Ein solcher Direktabruf wäre nur zulässig, wenn die Vertragsbedingungen nicht geändert werden. "Diese Vorgangsweise der Auftraggeberin war ... ausschreibungs- und gesetzwidrig und daher rechtswidrig", stellte das Bundesverwaltungsgericht fest.

Gesamtkosten nicht höher

Im Bildungsministerium bzw. der Bundesbeschaffung GmbH (BBG) hielt man in einer Aussendung fest, dass das Vergabeverfahren zur Rahmenvereinbarung für die Schultests korrekt abgelaufen und vom Gericht auch nicht beanstandet worden sei - bemängelt worden wäre nur ein Teilbereich der Abhollogistik bei den Tests. Die Gesamtkosten seien dadurch aber nicht höher gewesen und Novogenia trotzdem Bestbieter geblieben.

Aufgrund eines Anbieterwechsels führt Novogenia seit den Weihnachtsferien die PCR-Schultests nicht mehr durch. Für diese zeichnet nunmehr die ARGE für molekulare Diagnostik verantwortlich, die unmittelbar nach Übernahme aufgrund von Datenbankproblemen die vereinbarte Testleistung nicht erbringen konnte. Mittlerweile werden aber die zugesicherten zwei PCR-Tests pro Woche durchgeführt.
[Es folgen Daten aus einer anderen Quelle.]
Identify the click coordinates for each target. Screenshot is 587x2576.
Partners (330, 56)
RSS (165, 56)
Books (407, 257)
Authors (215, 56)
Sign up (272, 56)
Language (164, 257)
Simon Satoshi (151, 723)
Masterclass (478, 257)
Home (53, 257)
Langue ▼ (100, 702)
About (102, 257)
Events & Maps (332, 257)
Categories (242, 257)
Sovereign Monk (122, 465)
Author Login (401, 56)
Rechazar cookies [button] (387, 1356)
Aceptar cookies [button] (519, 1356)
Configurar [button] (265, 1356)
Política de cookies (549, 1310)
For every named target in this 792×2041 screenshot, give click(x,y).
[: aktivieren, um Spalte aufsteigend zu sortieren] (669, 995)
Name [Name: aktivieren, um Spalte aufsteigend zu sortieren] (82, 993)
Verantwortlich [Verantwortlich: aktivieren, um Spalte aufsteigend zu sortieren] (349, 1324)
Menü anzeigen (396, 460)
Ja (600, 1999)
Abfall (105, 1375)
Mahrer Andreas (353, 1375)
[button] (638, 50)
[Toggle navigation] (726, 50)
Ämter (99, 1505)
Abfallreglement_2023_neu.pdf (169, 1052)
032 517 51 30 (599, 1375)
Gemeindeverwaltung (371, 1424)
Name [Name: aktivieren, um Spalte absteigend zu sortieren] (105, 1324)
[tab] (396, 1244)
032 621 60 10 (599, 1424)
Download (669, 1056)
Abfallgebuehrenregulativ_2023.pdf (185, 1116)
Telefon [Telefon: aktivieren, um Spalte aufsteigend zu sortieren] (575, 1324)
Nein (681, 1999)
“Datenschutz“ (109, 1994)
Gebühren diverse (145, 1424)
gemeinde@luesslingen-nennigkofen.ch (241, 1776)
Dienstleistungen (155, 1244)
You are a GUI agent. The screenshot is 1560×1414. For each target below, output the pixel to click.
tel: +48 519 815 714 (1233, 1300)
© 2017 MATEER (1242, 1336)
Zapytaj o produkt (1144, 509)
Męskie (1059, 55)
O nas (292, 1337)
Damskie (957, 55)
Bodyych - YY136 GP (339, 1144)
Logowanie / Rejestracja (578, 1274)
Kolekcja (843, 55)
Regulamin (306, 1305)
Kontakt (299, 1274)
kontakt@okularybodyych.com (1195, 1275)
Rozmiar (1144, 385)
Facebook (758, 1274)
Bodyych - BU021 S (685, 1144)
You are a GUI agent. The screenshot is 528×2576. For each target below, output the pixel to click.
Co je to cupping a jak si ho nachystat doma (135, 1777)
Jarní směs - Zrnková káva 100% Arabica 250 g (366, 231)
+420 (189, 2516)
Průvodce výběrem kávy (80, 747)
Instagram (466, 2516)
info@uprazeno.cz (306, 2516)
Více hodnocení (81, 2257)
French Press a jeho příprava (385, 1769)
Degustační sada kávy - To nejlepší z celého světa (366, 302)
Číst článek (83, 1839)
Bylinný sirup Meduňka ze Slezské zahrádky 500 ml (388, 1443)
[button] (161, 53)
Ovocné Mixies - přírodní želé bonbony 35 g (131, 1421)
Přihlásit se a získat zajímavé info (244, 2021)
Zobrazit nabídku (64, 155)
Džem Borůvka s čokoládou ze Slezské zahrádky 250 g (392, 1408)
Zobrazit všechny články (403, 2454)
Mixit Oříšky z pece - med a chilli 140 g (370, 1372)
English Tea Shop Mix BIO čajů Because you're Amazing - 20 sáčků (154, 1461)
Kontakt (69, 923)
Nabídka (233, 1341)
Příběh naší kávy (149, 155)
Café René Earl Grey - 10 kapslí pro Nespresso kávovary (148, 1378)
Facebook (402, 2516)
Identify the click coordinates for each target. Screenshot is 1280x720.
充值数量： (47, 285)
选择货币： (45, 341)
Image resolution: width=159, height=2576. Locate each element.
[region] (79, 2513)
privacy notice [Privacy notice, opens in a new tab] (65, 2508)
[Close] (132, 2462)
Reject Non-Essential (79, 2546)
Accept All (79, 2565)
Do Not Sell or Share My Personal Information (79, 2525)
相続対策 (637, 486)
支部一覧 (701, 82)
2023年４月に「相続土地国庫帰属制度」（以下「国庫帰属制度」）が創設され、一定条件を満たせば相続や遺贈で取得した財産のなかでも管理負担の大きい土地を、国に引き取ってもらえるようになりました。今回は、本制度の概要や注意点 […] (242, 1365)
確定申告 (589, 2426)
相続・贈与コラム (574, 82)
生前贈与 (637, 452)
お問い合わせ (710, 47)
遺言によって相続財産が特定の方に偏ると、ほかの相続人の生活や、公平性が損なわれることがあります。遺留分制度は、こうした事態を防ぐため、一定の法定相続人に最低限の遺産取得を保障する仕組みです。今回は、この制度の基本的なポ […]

Vergabeverfahren für die Schul-PCR-Tests mehr als fragwürdig

Lifebrain begrüßte am Donnerstag in einer Aussendung das Urteil: "Einmal mehr bestätigt sich damit unsere Einschätzung, dass die Vergabeverfahren für die Schul-PCR-Tests mehr als fragwürdig und bei weitem nicht korrekt abgelaufen sind", betonte Geschäftsführer Michael Havel. Es seien Preise bezahlt worden, die weit über den Kosten des "Wiener Herzeigesystems 'Alles gurgelt!' liegen - und dennoch habe sich gezeigt, dass die vom Ministerium betrauten Testsysteme in vielen Bundesländern auch von der Logistik und der Analysequalität her nicht funktionieren würden.

Anlass für Kritik

Für die SPÖ war auch dieses zweite Urteil Anlass für Kritik Richtung Freunderlwirtschaft in der ÖVP. Wie schon im Fall der "Covid-Fighters" weise auch diese Bietergemeinschaft "eine gewisse ÖVP-Nähe auf", Verbindungen eines Geschäftsführers würden bis zur niederösterreichischen Landeshauptfrau Johanna Mikl-Leitner reichen, erklärte SPÖ-Abgeordneter Rudolf Silvan in einer Aussendung. Die Feststellung des Bundesverwaltungsgerichts beweise, "dass die ÖVP keinen Respekt vor dem Gelder österreichischen Steuerzahler*innen hat" und die Republik als "Selbstbedienungsladen" ansehe.

Silvan forderte die zuständigen ÖVP-Minister Martin Polaschek (Bildung) und Magnus Brunner (Finanzen) auf, Sorge zu tragen, dass sich künftige Vergaben streng am Bundesvergabegesetz orientieren. FPÖ-Bildungssprecher Hermann Brückl richtete an Polaschek hingegen die Forderung, "die Verantwortlichen für diesen neuerlichen Gesetzesverstoß zu nennen" und die Strafe von diesen Personen einzufordern. Diese "mehr als bedenklichen" Vergaben müssten aufgeklärt werden. "Es kann nämlich nicht sein, dass in periodischen Abständen das ÖVP-geführte Bildungsministerium zu Geldbußen verurteilt wird und die Strafe dann die Steuerzahler begleichen müssen", konstatierte Brückl in einer Aussendung.

Von der Strafzahlung von 350.000 Euro profitiert übrigens die heimische Forschung: Laut Bundesvergabegesetz kommen Geldbußen dem Fonds zur Förderung der wissenschaftlichen Forschung (FWF) zugute - der zufällig ebenfalls maßgeblich vom Bildungsministerium finanziert wird.